Em 2018, o Atlético foi campeão paranaense com uma equipe secundária, a de aspirantes. Enquanto durou o estadual, entre janeiro e abril, o time principal do rubro-negro só atuou na Copa do Brasil e na Copa Sul-Americana. Para 2019, o Atlético mantém a ideia de colocar a formação B no Campeonato Paranaense, agora também adotada pelo Londrina. Ambos avaliam que o déficit causado pela competição a torna desinteressante. “Não é de hoje que o Campeonato Paranaense está enfraquecido”, frisa Ocimar Bolicenho, diretor-executivo de futebol do clube do interior.

Para justificar o descanso dos titulares no Paranaense, o Atlético se apaga ao calendário recheado: o deste ano tem a Copa Sul-Americana e o do ano que vem pode incluir a Copa Libertadores da América. Já o Londrina abre mão da força máxima no estadual depois de firmar parceria com o Novorizontino, da primeira divisão do Campeonato Paulista. Pelo acordo, viajam para Novo Horizonte o treinador Roberto Fonseca e, a princípio, quatro jogadores: o lateral-direito Lucas Ramon, o volante João Paulo e os atacantes Paulinho Moccelin e Carlos Henrique. A lista pode aumentar.

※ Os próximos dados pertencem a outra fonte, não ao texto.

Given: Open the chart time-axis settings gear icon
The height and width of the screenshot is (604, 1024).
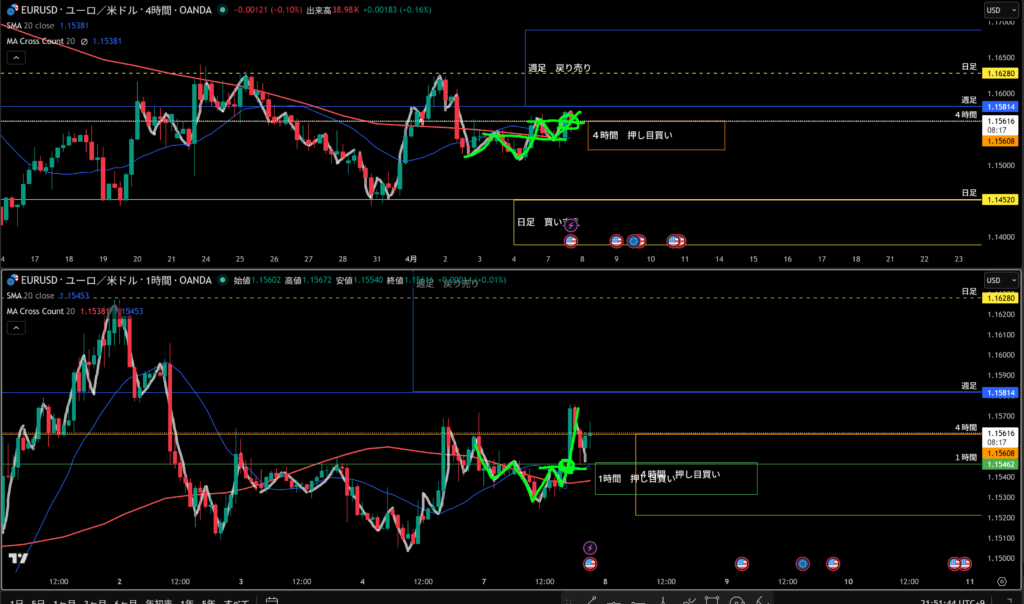Looking at the screenshot, I should coord(1001,581).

Em abril, depois da vitrine paulista, Fonseca e os atletas que não forem negociados com outros clubes vão retornar à Londrina para a Série B do Campeonato Brasileiro. “Vai ser importante para o Roberto e para os atletas que formam a nossa espinha dorsal atuar em uma competição mais difícil como é o Paulista, antes da disputa da Série B”, reforça Bolicenho.

Durante a estada do treinador no Campeonato Paulista, o Londrina vai ser orientado por um técnico que trabalha nas categorias de base do clube: Alemão, da equipe sub-19.


As transferências do Londrina para o Novorizontino passam pelo aval de Sérgio Malucelli, empresário de jogadores que administra o departamento de futebol do clube londrinense desde 2011.